Als Medienzentrale für Fotos, Videos und Musik soll der PC das Wohnzimmer erobern. Halten die Multimedia-Alleskönner, was sie versprechen?

Glaubt man den Werbeaussagen, so tun sich zwischen Sofa, Couchtisch und TV-Möbel zurzeit wahre Wunderdinge: „Eine neue Dimension des Entertainments“ öffnet sich und „macht das Leben nicht nur leichter, sondern auch schöner“. „Mehr Musik, mehr Filme, mehr Fotos, mehr Spaß“ – die Broschüren versprechen nicht einfach nur alles, sie versprechen sogar „alles in einer Box!“

Zumindest alles, was mit Medien und Unterhaltung zu tun hat: Fernsehen, Videos, Urlaubsfotos, Musiksammlung – all die elektronischen Bilder und Töne, die uns täglich begleiten, sollen bequem an einer einzigen Stelle abrufbar sein. Kein Stöbern mehr in staubigen Videostapeln, kein Klauben nach der richtigen Fernbedienung. In einer einzigen Kiste kommt zusammen, was technisch ohnehin zusammenzugehören scheint.

PC kontra Unterhaltungselektronik

Videos auf DVD, Musik von CD, Fotos aus der Digitalkamera: Mit diesen digitalen Daten kann ein Computer am besten umgehen. Das sehen zumindest die Hersteller von PC-Hard- und Software so – und wollen die bisher übliche Unterhaltungselektronik aus dem Wohnzimmer verdrängen. Im aktuellen Test tritt deshalb PC-Technik gegen einen Vertreter der Unterhaltungselektronik an. Wer bringt das bessere TV-Bild? Wie komfortabel und übersichtlich können Medieninhalte ausgewählt werden? Laufen die Geräte stabil oder gibt es „Abstürze“?

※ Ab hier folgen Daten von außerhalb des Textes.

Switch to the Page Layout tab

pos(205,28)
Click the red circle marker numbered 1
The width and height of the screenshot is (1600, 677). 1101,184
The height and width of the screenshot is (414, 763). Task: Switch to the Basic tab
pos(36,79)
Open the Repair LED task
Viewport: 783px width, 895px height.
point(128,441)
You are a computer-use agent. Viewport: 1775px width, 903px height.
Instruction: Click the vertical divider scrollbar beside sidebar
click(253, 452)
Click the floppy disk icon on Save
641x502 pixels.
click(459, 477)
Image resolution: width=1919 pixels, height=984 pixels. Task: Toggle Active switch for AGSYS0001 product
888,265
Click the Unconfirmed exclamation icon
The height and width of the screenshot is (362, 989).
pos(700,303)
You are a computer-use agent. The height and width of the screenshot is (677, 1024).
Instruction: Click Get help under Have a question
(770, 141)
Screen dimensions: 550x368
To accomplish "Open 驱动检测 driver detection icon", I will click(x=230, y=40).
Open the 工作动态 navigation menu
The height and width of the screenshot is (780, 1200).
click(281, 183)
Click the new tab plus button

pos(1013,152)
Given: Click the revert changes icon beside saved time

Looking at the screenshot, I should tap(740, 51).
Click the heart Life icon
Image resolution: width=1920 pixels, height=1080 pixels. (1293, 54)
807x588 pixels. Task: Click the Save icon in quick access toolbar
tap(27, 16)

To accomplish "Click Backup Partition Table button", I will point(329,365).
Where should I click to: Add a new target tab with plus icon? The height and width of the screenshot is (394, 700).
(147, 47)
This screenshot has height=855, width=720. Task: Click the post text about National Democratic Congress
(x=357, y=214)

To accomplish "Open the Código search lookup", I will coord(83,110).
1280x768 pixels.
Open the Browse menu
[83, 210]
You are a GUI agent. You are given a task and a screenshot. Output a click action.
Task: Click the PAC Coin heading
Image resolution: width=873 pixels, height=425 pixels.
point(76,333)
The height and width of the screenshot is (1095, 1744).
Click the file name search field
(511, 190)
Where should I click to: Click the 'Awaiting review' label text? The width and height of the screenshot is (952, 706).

Vertreter der „alten“ Klasse ist der Sieger unseres Tests DVD-Festplattenrekorder aus dem Märzheft, Panasonic DMR-E 95 HEG-S. Die Herausforderer mit PC-Technik wurden exemplarisch aus drei unterschiedlichen Gruppen gewählt:

1. Multimedia-PCs: Computer, wie sie bei Aldi oder Elektronik-Discountern angeboten werden: Sie sind üppig mit Video-Anschlüssen und TV-Karten ausgestattet und sollen im Wohnzimmer Videorekorder und Plattensammlung ersetzen.

2. Media Center: Noch recht unbekannte Produktgruppe. Geräte haben rein äußerlich deutlich weniger mit einem PC gemein als etwa mit einem DVD-Rekorder. In ihrem Inneren arbeitet aber die gleiche Technik wie in Multimedia-PCs.

3. Streaming-Boxen: Hier zieht nicht der Personalcomputer selbst ins Wohnzimmer, sondern nur eine kleine Empfangsbox. Der PC bleibt im Arbeitszimmer und schickt seine Bild- oder Tondaten per Kabel oder Funk an die Streaming-Box. Sie gibt die Informationen dann an einen angeschlossenen Fernseher und eine Stereoanlage weiter.